> _DIRECTIONS_
Could you print all the entries below exactly as they appear, omitting the pictures?

(Dataset items)
"""

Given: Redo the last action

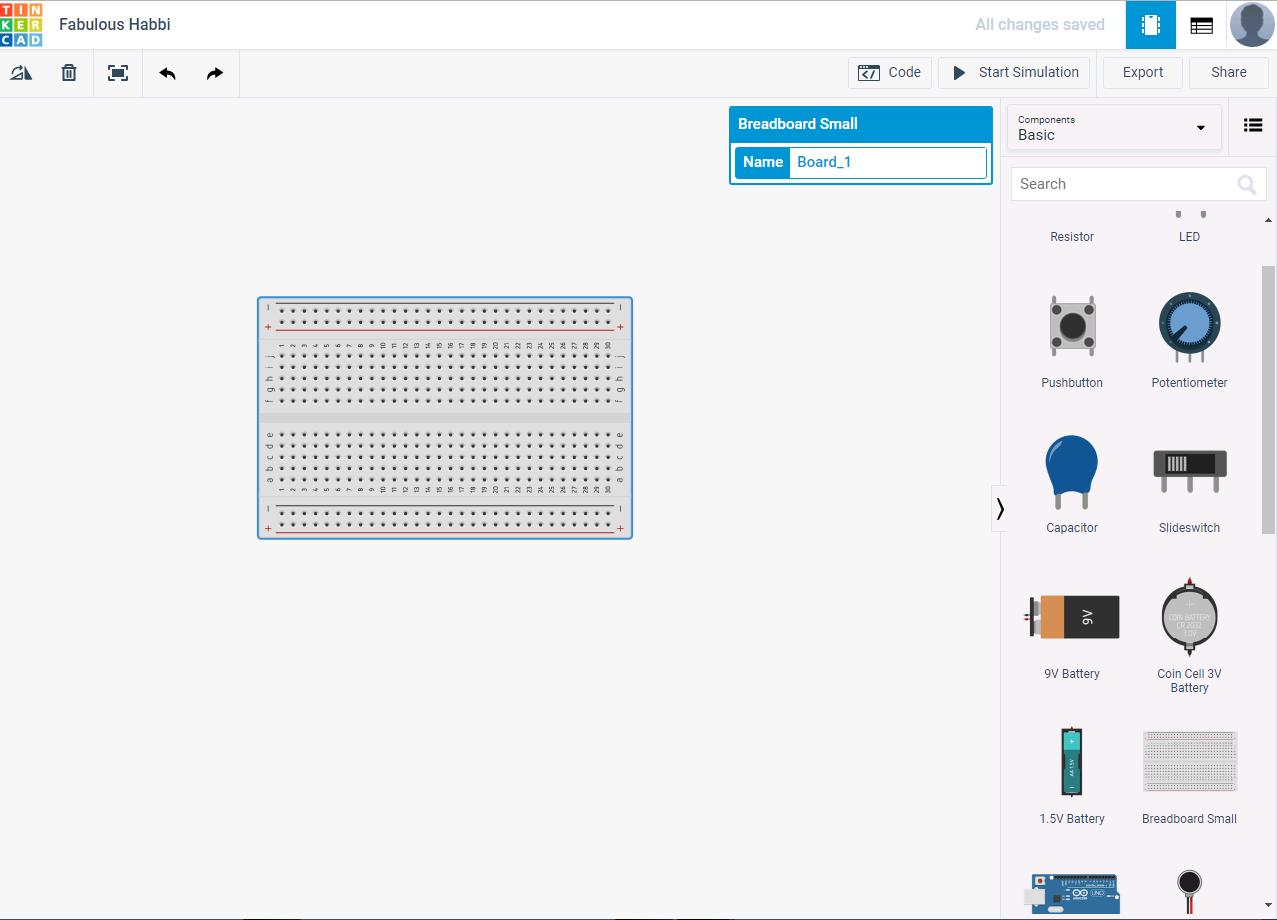Looking at the screenshot, I should point(214,72).
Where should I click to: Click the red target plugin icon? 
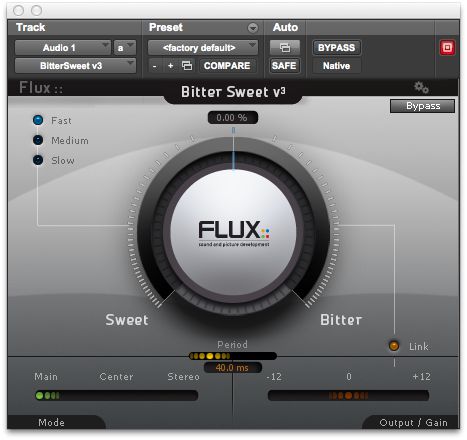coord(447,47)
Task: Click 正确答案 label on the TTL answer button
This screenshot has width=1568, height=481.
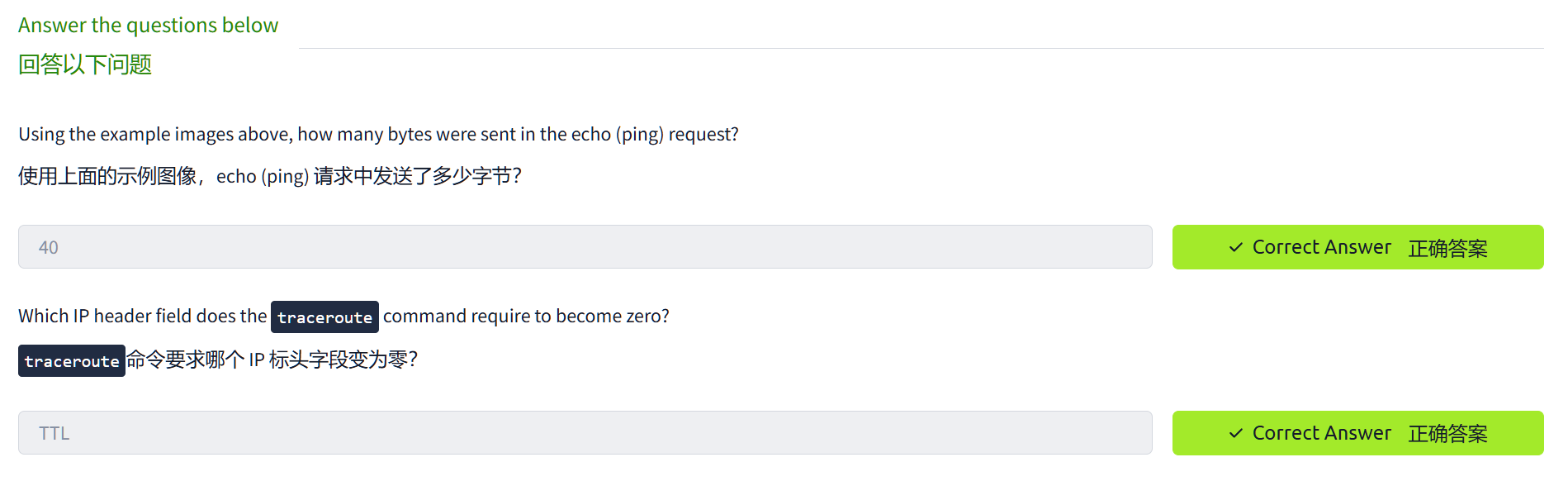Action: (1447, 434)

"""

> _EXERCISE OUTPUT_
Given: Redo the last action

Looking at the screenshot, I should point(214,72).
Where should I click to: Click the red target plugin icon? 
coord(447,47)
Task: Click 正确答案 label on the TTL answer button
This screenshot has width=1568, height=481.
Action: (1447, 434)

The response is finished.